Together, they stroll the city. Gorgeously shot in black and white, it’s a film in which characters find permission to be vulnerable once the sun goes down. Despite a population of almost ten million people, these streets are mostly empty, giving Ji-hoon and Eun-yeung the space to fill them with what’s bearing down on them. They are stuck and alone, with no simple way out of their predicaments, no close companion to lend a hand. Instead of romantic potential, they share the burdens on their souls, because at least for one night they have someone to help carry the weight.

It’s a film in which death never feels far away. Ji-hoon hears of a suicide and insists on attending the funeral. It makes the central conversation feel particularly delicate, but radical too. There’s a sense this is the first time anyone has listened and taken them seriously, in a city struggling with a suicide epidemic.

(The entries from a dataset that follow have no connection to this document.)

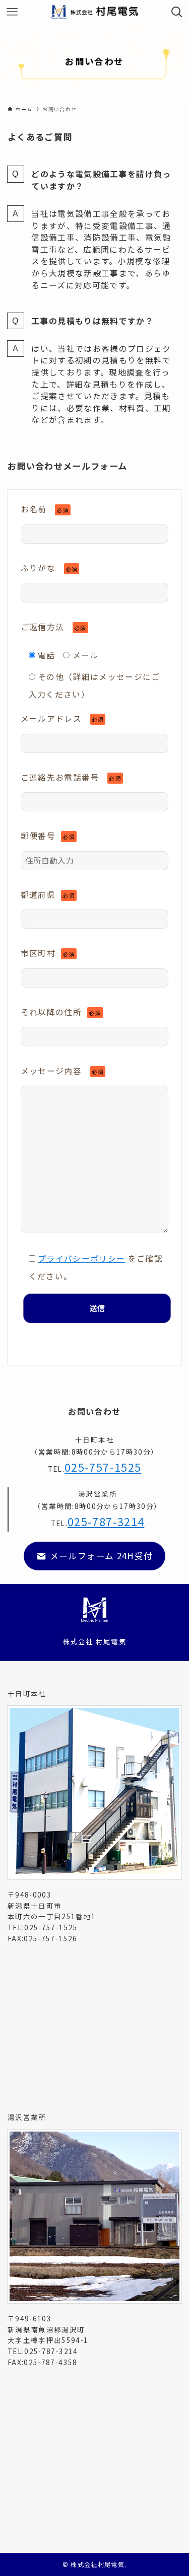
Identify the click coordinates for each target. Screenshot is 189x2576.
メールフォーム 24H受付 (100, 1555)
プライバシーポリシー (81, 1258)
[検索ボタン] (177, 12)
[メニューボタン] (12, 12)
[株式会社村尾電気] (95, 12)
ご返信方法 (54, 627)
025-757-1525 (103, 1467)
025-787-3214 (106, 1521)
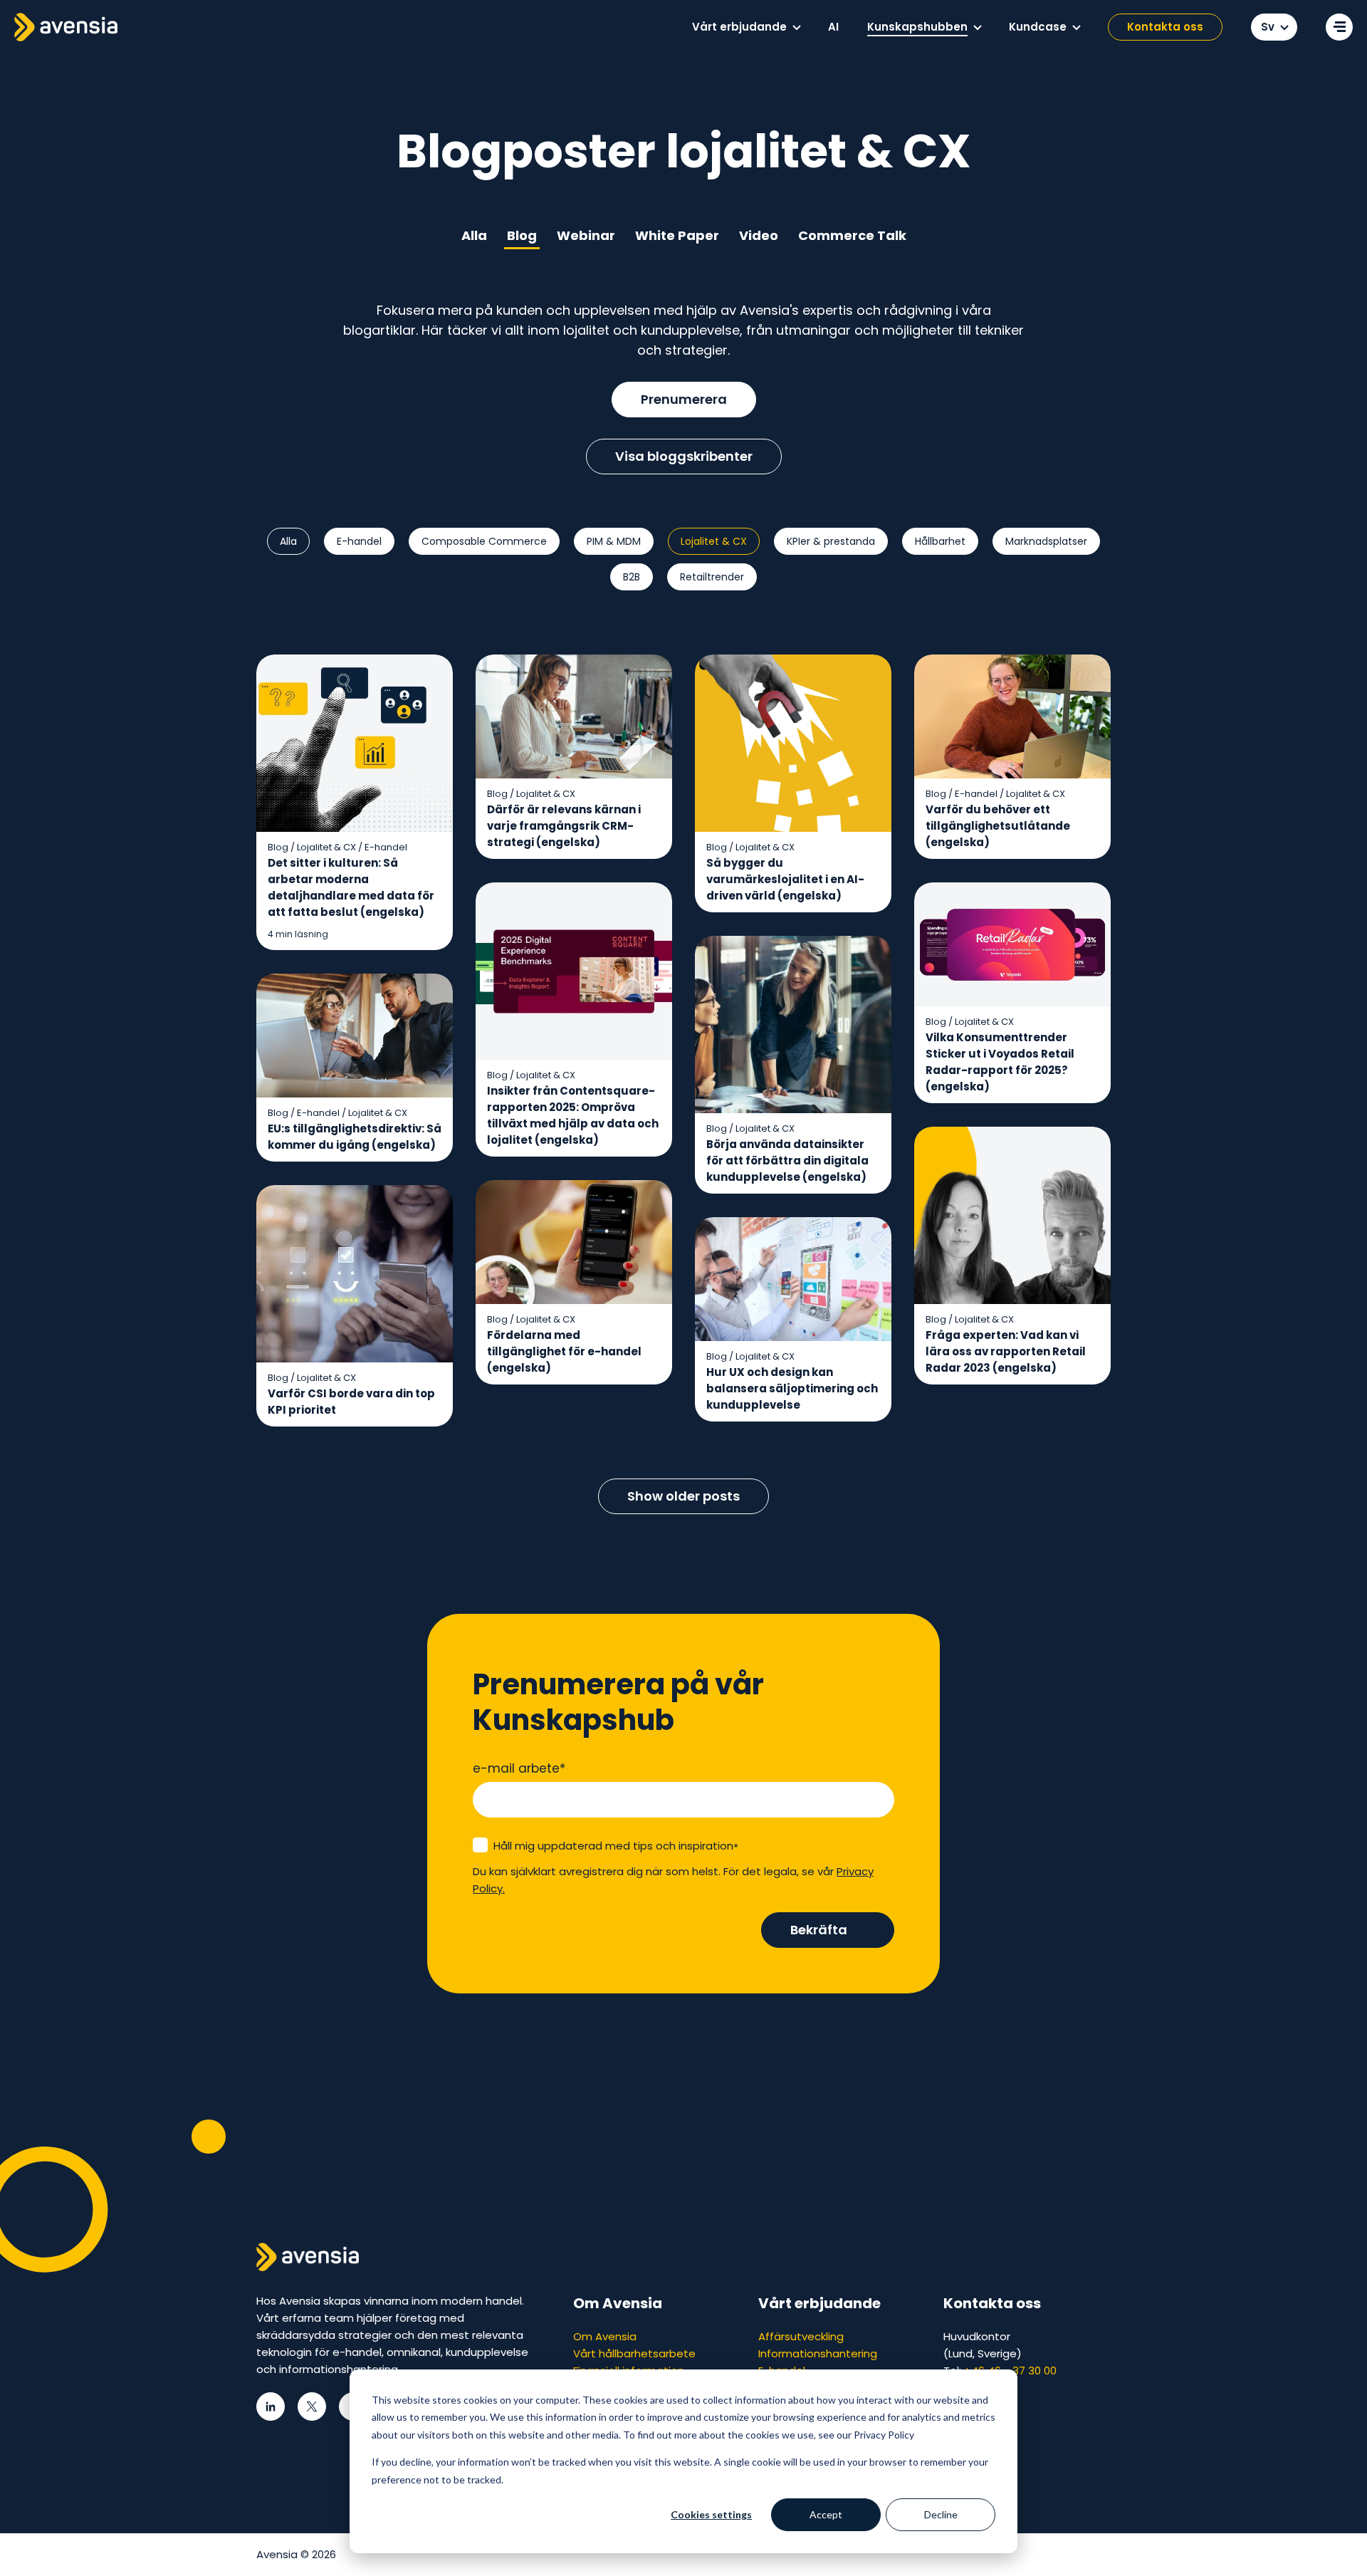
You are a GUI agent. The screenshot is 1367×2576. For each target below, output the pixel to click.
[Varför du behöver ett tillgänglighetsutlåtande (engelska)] (1012, 757)
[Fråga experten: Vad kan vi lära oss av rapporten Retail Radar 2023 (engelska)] (1012, 1256)
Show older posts (683, 1496)
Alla (474, 235)
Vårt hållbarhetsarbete (634, 2353)
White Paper (677, 235)
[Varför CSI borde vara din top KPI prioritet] (354, 1306)
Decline (941, 2514)
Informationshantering (817, 2353)
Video (758, 235)
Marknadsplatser (1046, 541)
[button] (796, 28)
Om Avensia (605, 2336)
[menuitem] (746, 27)
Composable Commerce (484, 541)
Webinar (586, 235)
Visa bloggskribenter (684, 456)
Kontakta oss (1165, 26)
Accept (826, 2514)
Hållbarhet (940, 541)
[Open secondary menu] (1339, 27)
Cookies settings (711, 2514)
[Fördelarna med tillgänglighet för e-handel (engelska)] (574, 1282)
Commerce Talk (852, 235)
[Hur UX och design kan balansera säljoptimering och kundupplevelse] (793, 1319)
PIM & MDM (614, 541)
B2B (631, 577)
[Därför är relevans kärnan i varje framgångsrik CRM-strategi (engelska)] (574, 757)
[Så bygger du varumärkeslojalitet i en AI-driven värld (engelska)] (793, 784)
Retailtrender (712, 577)
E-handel (359, 541)
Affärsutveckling (801, 2336)
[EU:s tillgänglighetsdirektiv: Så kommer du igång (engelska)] (354, 1068)
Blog (522, 235)
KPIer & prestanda (831, 541)
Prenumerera (684, 399)
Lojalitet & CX (714, 541)
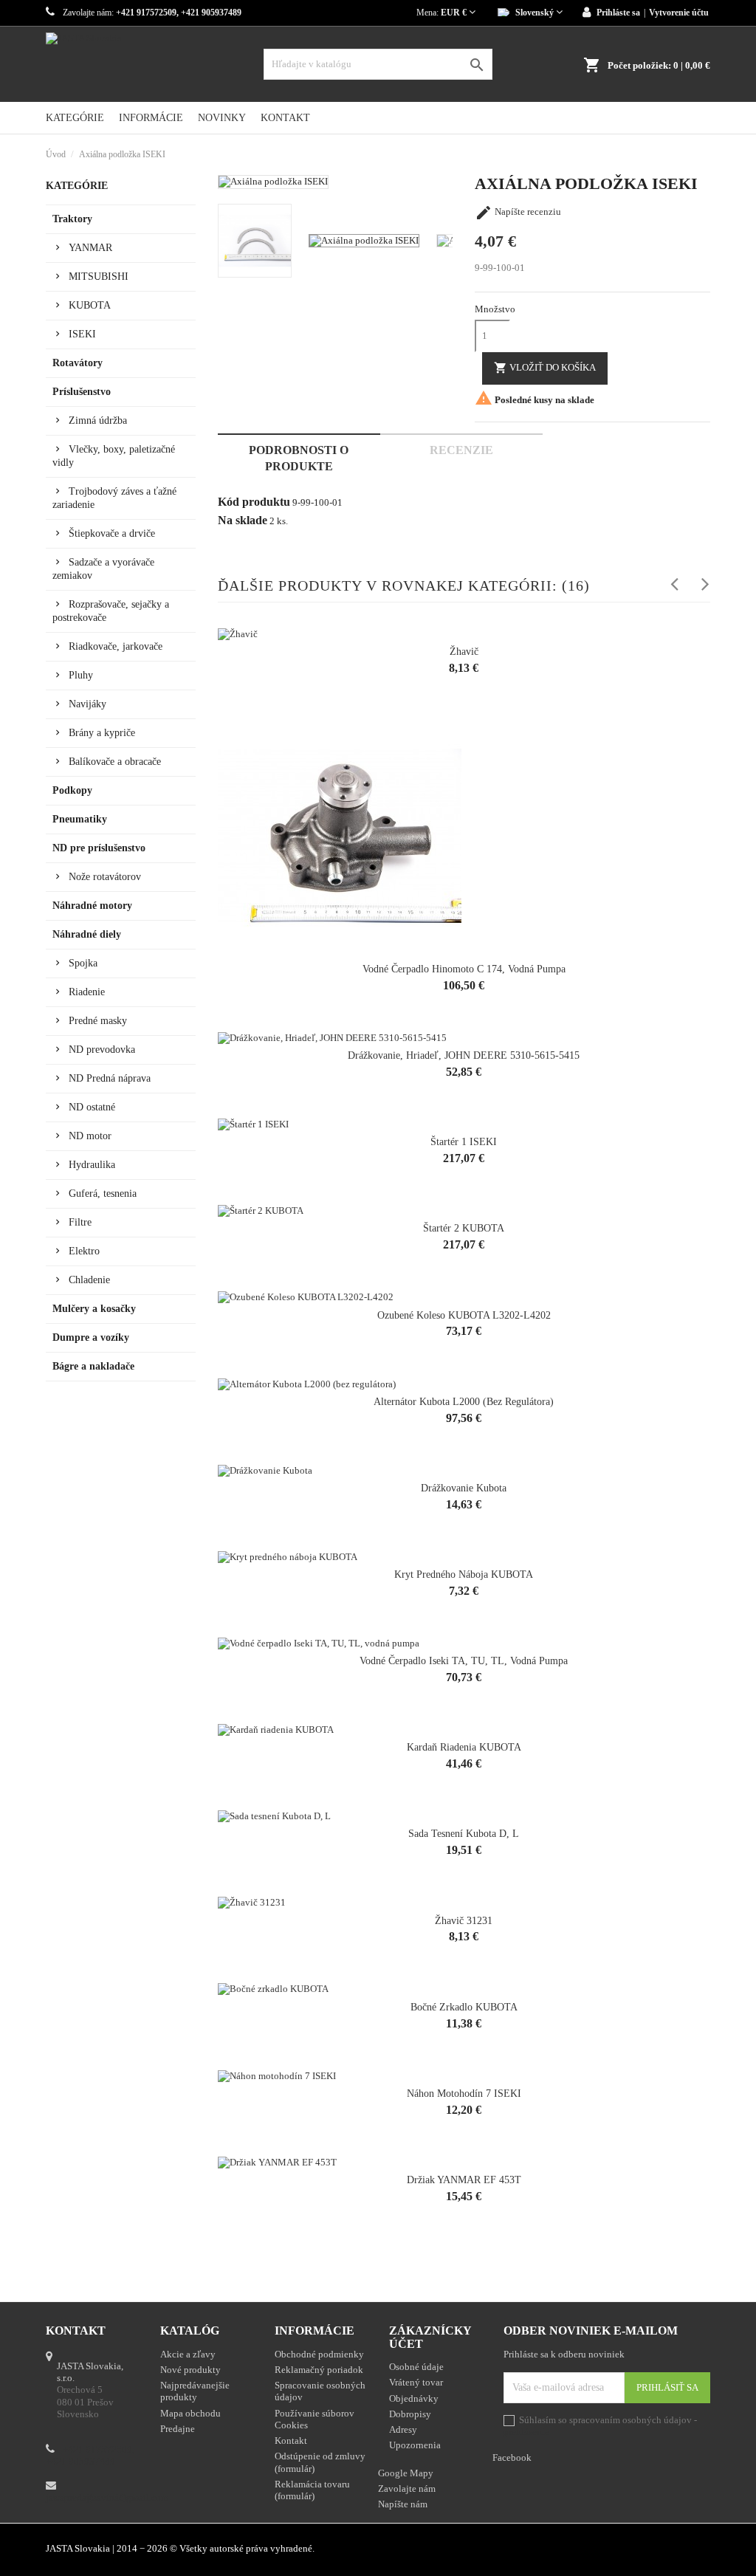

Set against a backdrop of loneliness, Our Midnight is more a longing to be heard than a longing to be loved, and finds hope in the miracle of connection.

RATING: 4/5


INFORMATION

CAST: Lee Seung-hun, Park Seo-eun, Lim Young-woo

DIRECTOR: Lim Jung-eun

WRITER: Lim Jung-eun

SYNOPSIS: Ji-hoon and Eun-yeung walk around Seoul, opening up, for the first time, about what weighs on their hearts amidst a mental health epidemic.